Similarly to blackbox_exporter, snmp_exporter is meant to run on a few central machines and can be thought of like a "Prometheus proxy".

TLS and basic authentication

The SNMP Exporter supports TLS and basic authentication. This enables better control of the various HTTP endpoints.

To use TLS and/or basic authentication, you need to pass a configuration file using the --web.config.file parameter. The format of the file is described in the exporter-toolkit repository.

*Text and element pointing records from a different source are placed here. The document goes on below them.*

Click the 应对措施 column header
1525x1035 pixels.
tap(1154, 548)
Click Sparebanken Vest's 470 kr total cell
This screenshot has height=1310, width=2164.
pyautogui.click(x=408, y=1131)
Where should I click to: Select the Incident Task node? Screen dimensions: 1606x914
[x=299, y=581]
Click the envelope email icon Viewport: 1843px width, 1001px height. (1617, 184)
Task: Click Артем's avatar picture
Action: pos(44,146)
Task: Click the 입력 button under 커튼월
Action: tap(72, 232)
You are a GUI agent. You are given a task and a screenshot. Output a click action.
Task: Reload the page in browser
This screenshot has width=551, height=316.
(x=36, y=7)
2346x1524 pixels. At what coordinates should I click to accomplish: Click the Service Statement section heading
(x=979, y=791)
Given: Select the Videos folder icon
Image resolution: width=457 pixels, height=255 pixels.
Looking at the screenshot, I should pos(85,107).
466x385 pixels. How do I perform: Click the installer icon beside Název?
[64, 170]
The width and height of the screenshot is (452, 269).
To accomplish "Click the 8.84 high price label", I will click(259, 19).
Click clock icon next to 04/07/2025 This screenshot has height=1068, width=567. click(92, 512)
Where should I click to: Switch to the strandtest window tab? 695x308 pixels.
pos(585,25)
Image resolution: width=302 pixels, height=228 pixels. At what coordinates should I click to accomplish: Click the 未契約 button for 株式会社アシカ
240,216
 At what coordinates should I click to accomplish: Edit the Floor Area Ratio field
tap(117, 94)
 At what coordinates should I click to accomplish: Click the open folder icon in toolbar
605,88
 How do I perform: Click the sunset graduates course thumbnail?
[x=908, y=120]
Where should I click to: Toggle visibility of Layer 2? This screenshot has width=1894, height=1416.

Note that the TLS and basic authentication settings affect all HTTP endpoints: /metrics for scraping, /snmp for scraping SNMP devices, and the web UI.

Generating configuration

Most use cases should be covered by our default configuration. If you need to generate your own configuration from MIBs, you can use the generator.

Use the generator if you need to customize which objects are walked or use non-public MIBs.

Large counter value handling

In order to provide accurate counters for large Counter64 values, the exporter will automatically wrap the value every 2^53 to avoid 64-bit float rounding. Prometheus handles this gracefully for you and you will not notice any negative effects.

If you need to disable this feature for non-Prometheus systems, use the command line flag --no-snmp.wrap-large-counters.